There is a new Pilot program in Canada to encourage immigration to specific Rural and Northern Communities. This is not a surprise, when we see the success of the Atlantic Pilot Immigration Program, which has successfully drawn foreign nationals to New Brunswick and other Atlantic provinces for the past year. The new program is called the Rural and Norther immigration Pilot, and it is based on the notion that the majority of newcomers to Canada settle in large metropolitan cities, typically Vancouver, Toronto and Montreal. In fact, over 85% of Canada’s population lives within 100 miles of the U.S. border, which is why Canada seeks to attract migrants to its rural side. This Pilot aims to help fill severe labour shortages in certain areas and to help economic growth.
On June 14, 2019 the IRCC announced these eleven (11) communities selected as part of the Pilot:
Thunder Bay, Ontario
Sault Ste. Marie, Ontario
North Bay, Ontario
Gretna-Rhineland-Altona-Plum Coulee, Manitoba
Moose Jaw, Saskatchewan
West Kootenay, British Columbia
Vernon, British Columbia
The above list is intended to be an initial "blue print" of the Pilot program for the rest of Canada, which leads us to believe that other areas will be added over time.
Many of these areas are already known for certain key industries and trades. Sudbury, in Ontario, is well known for its strong French population, making it a suitable alternate for immigrants from French speaking countries who are otherwise drawn only to Quebec.

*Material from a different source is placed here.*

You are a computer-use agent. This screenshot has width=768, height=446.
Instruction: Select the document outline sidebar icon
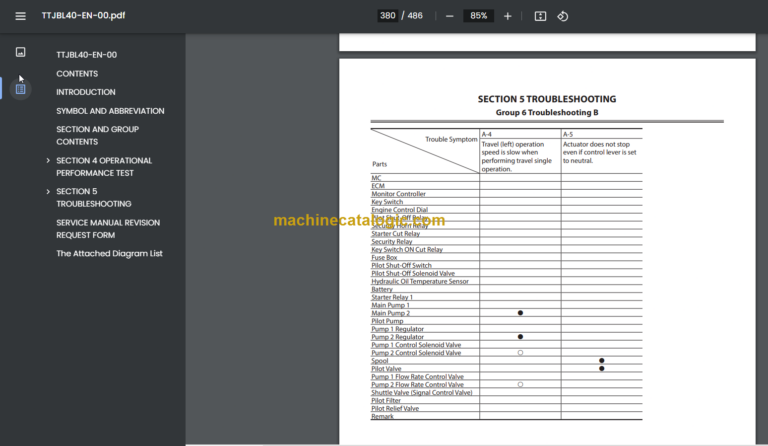[x=20, y=89]
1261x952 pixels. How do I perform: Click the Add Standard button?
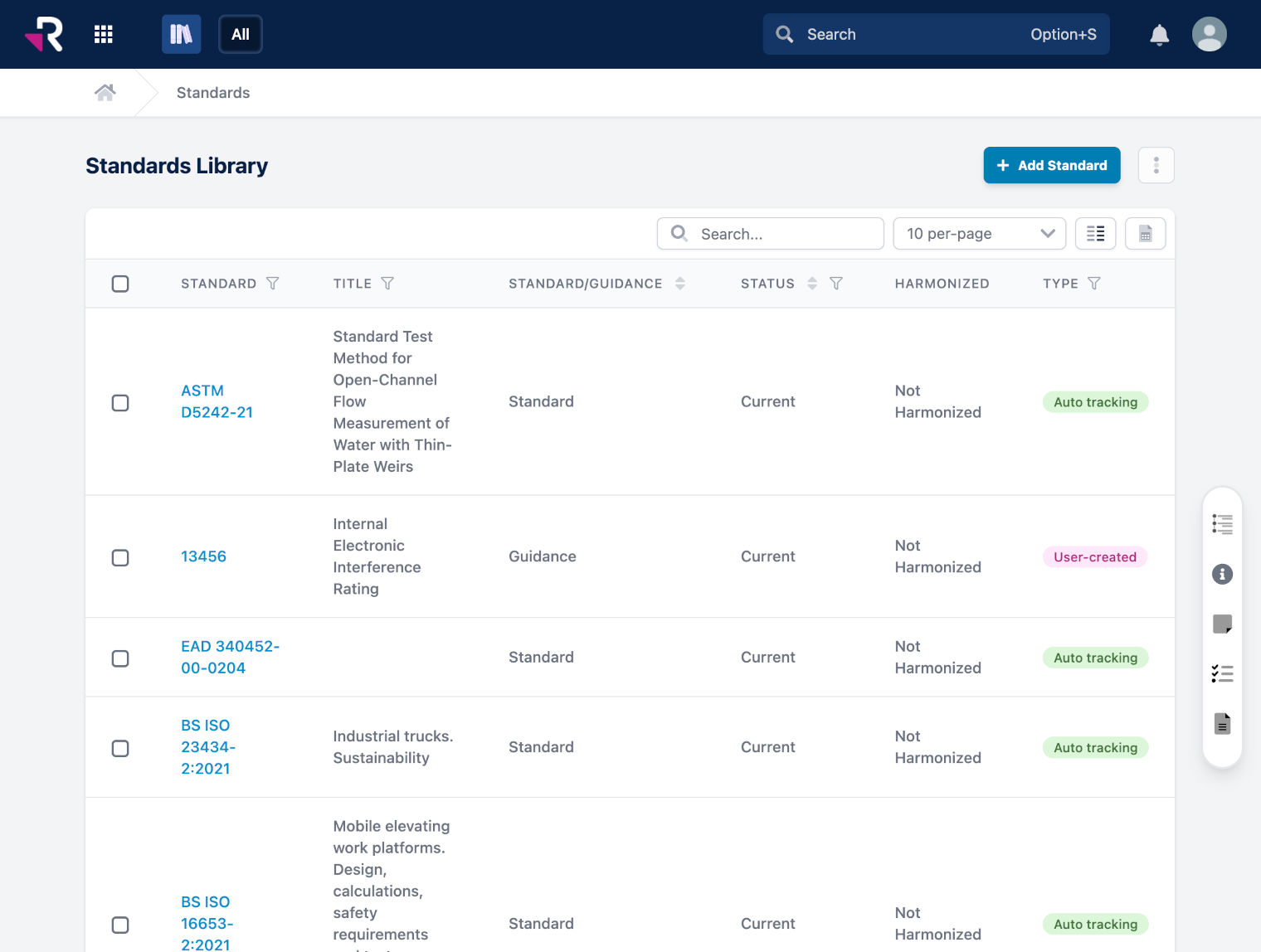(1051, 165)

According to the IRCC, Canadian rural communities employ over 4 million Canadians and account for almost 30% of Canada’s national Gross Domestic Product (GDP). About this Pilot, the Honourable Ahmed Hussen, Minister of Immigration, Refugees and Citizenship Canada had this to say: “attracting and retaining newcomers with the needed skills equals a recipe for success for Canada’s rural and northern communities.” Our Canadian Law Group often recommends to clients that they aim at less “popular” areas of Canada when looking for employment. We refer to this as “the back door” into a country that has no bad areas to live! Once a permanent resident, or citizen, an applicant can decide to move to other areas of the country. But it is our experience that those who come to rural and northern parts of Canada tend to stay there, feeling both a connection to a place that welcomed them, and experiencing higher appreciation, income or job security than those in the large cities.
Newcomers under the Pilot program are expected to arrive as early as 2020. We are happy that our “back door” strategy is something that IRCC now officially values and that it has materialized itself into a concrete program for immigration to Canada.